= EXERCISE BRIEF =
With nothing added or left out, output the listing that follows.

..........

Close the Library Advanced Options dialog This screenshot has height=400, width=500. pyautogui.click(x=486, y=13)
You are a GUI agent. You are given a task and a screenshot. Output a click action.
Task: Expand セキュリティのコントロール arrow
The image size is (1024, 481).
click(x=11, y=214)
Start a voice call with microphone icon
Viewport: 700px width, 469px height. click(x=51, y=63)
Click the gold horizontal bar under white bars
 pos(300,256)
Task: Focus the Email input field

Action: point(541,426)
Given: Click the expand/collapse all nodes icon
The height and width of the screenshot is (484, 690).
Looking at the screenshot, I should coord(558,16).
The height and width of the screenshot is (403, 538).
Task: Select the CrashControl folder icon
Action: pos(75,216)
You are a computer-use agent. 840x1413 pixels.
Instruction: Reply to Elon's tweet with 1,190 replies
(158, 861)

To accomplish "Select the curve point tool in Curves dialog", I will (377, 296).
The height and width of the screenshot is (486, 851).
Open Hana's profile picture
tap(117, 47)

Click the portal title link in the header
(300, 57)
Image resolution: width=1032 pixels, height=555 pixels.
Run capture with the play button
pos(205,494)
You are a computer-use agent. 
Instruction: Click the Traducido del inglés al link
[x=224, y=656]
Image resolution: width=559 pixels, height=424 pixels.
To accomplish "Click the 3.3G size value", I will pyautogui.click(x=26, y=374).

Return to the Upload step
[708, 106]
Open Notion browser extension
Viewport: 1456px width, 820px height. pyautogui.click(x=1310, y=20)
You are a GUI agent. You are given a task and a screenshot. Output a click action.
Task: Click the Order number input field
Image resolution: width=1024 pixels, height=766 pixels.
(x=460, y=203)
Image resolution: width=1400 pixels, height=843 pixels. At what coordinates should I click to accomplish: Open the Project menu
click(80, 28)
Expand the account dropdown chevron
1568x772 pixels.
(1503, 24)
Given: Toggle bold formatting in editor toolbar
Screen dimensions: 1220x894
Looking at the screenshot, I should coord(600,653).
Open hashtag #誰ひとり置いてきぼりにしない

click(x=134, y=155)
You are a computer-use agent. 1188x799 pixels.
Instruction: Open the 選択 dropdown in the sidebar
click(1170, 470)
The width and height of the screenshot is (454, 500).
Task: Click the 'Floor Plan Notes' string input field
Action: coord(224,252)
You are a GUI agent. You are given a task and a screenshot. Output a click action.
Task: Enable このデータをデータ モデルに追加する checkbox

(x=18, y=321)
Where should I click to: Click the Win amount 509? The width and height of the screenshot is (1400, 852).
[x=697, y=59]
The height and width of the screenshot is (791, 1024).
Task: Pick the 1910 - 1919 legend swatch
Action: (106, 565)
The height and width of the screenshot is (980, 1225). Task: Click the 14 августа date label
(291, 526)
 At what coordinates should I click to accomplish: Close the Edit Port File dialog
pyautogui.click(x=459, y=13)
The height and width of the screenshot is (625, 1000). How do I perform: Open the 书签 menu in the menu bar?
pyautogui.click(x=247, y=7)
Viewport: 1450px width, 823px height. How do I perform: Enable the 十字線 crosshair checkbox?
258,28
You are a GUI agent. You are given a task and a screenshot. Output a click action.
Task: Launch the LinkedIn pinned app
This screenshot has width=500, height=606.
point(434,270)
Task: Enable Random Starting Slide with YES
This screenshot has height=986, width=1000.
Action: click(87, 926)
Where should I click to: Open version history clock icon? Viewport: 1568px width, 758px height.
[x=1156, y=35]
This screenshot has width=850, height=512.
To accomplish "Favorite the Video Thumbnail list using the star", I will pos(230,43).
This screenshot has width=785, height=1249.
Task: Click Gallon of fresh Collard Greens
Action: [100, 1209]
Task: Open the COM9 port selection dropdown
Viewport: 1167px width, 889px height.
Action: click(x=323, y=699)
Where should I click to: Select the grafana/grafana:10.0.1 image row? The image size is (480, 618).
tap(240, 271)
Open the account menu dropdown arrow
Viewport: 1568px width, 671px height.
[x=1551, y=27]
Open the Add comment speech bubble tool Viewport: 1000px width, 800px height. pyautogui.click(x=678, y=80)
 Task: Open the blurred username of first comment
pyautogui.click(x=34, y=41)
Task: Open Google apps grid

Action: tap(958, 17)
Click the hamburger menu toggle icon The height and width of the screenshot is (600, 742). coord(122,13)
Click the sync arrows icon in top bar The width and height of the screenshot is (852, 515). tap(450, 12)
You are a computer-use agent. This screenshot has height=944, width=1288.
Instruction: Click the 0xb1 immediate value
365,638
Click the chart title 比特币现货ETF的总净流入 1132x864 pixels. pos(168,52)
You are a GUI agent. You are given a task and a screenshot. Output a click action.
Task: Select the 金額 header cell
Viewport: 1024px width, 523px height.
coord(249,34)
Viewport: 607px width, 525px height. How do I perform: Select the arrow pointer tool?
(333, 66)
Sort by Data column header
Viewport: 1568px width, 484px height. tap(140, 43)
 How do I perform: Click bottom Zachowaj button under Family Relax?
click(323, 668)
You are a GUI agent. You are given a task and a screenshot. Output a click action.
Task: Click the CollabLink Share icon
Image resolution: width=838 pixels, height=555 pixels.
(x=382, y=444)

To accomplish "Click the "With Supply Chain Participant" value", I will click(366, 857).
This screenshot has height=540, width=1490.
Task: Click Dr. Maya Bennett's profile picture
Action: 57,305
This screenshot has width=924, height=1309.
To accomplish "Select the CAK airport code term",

..........

= YOUR SOLUTION =
Close the Library Advanced Options dialog This screenshot has height=400, width=500. pyautogui.click(x=486, y=13)
You are a GUI agent. You are given a task and a screenshot. Output a click action.
Task: Expand セキュリティのコントロール arrow
The image size is (1024, 481).
click(x=11, y=214)
Start a voice call with microphone icon
Viewport: 700px width, 469px height. click(x=51, y=63)
Click the gold horizontal bar under white bars
 pos(300,256)
Task: Focus the Email input field

Action: point(541,426)
Given: Click the expand/collapse all nodes icon
The height and width of the screenshot is (484, 690).
Looking at the screenshot, I should coord(558,16).
The height and width of the screenshot is (403, 538).
Task: Select the CrashControl folder icon
Action: pos(75,216)
You are a computer-use agent. 840x1413 pixels.
Instruction: Reply to Elon's tweet with 1,190 replies
(158, 861)

To accomplish "Select the curve point tool in Curves dialog", I will (377, 296).
The height and width of the screenshot is (486, 851).
Open Hana's profile picture
tap(117, 47)

Click the portal title link in the header
(300, 57)
Image resolution: width=1032 pixels, height=555 pixels.
Run capture with the play button
pos(205,494)
You are a computer-use agent. 
Instruction: Click the Traducido del inglés al link
[x=224, y=656]
Image resolution: width=559 pixels, height=424 pixels.
To accomplish "Click the 3.3G size value", I will pyautogui.click(x=26, y=374).

Return to the Upload step
[708, 106]
Open Notion browser extension
Viewport: 1456px width, 820px height. pyautogui.click(x=1310, y=20)
You are a GUI agent. You are given a task and a screenshot. Output a click action.
Task: Click the Order number input field
Image resolution: width=1024 pixels, height=766 pixels.
(x=460, y=203)
Image resolution: width=1400 pixels, height=843 pixels. At what coordinates should I click to accomplish: Open the Project menu
click(80, 28)
Expand the account dropdown chevron
1568x772 pixels.
(1503, 24)
Given: Toggle bold formatting in editor toolbar
Screen dimensions: 1220x894
Looking at the screenshot, I should coord(600,653).
Open hashtag #誰ひとり置いてきぼりにしない

click(x=134, y=155)
You are a computer-use agent. 1188x799 pixels.
Instruction: Open the 選択 dropdown in the sidebar
click(1170, 470)
The width and height of the screenshot is (454, 500).
Task: Click the 'Floor Plan Notes' string input field
Action: coord(224,252)
You are a GUI agent. You are given a task and a screenshot. Output a click action.
Task: Enable このデータをデータ モデルに追加する checkbox

(x=18, y=321)
Where should I click to: Click the Win amount 509? The width and height of the screenshot is (1400, 852).
[x=697, y=59]
The height and width of the screenshot is (791, 1024).
Task: Pick the 1910 - 1919 legend swatch
Action: (106, 565)
The height and width of the screenshot is (980, 1225). Task: Click the 14 августа date label
(291, 526)
 At what coordinates should I click to accomplish: Close the Edit Port File dialog
pyautogui.click(x=459, y=13)
The height and width of the screenshot is (625, 1000). How do I perform: Open the 书签 menu in the menu bar?
pyautogui.click(x=247, y=7)
Viewport: 1450px width, 823px height. How do I perform: Enable the 十字線 crosshair checkbox?
258,28
You are a GUI agent. You are given a task and a screenshot. Output a click action.
Task: Launch the LinkedIn pinned app
This screenshot has width=500, height=606.
point(434,270)
Task: Enable Random Starting Slide with YES
This screenshot has height=986, width=1000.
Action: click(87, 926)
Where should I click to: Open version history clock icon? Viewport: 1568px width, 758px height.
[x=1156, y=35]
This screenshot has width=850, height=512.
To accomplish "Favorite the Video Thumbnail list using the star", I will pos(230,43).
This screenshot has width=785, height=1249.
Task: Click Gallon of fresh Collard Greens
Action: [100, 1209]
Task: Open the COM9 port selection dropdown
Viewport: 1167px width, 889px height.
Action: click(x=323, y=699)
Where should I click to: Select the grafana/grafana:10.0.1 image row? The image size is (480, 618).
tap(240, 271)
Open the account menu dropdown arrow
Viewport: 1568px width, 671px height.
[x=1551, y=27]
Open the Add comment speech bubble tool Viewport: 1000px width, 800px height. pyautogui.click(x=678, y=80)
 Task: Open the blurred username of first comment
pyautogui.click(x=34, y=41)
Task: Open Google apps grid

Action: tap(958, 17)
Click the hamburger menu toggle icon The height and width of the screenshot is (600, 742). coord(122,13)
Click the sync arrows icon in top bar The width and height of the screenshot is (852, 515). tap(450, 12)
You are a computer-use agent. This screenshot has height=944, width=1288.
Instruction: Click the 0xb1 immediate value
365,638
Click the chart title 比特币现货ETF的总净流入 1132x864 pixels. pos(168,52)
You are a GUI agent. You are given a task and a screenshot. Output a click action.
Task: Select the 金額 header cell
Viewport: 1024px width, 523px height.
coord(249,34)
Viewport: 607px width, 525px height. How do I perform: Select the arrow pointer tool?
(333, 66)
Sort by Data column header
Viewport: 1568px width, 484px height. tap(140, 43)
 How do I perform: Click bottom Zachowaj button under Family Relax?
click(323, 668)
You are a GUI agent. You are given a task and a screenshot. Output a click action.
Task: Click the CollabLink Share icon
Image resolution: width=838 pixels, height=555 pixels.
(x=382, y=444)

To accomplish "Click the "With Supply Chain Participant" value", I will click(366, 857).
This screenshot has height=540, width=1490.
Task: Click Dr. Maya Bennett's profile picture
Action: 57,305
This screenshot has width=924, height=1309.
To accomplish "Select the CAK airport code term",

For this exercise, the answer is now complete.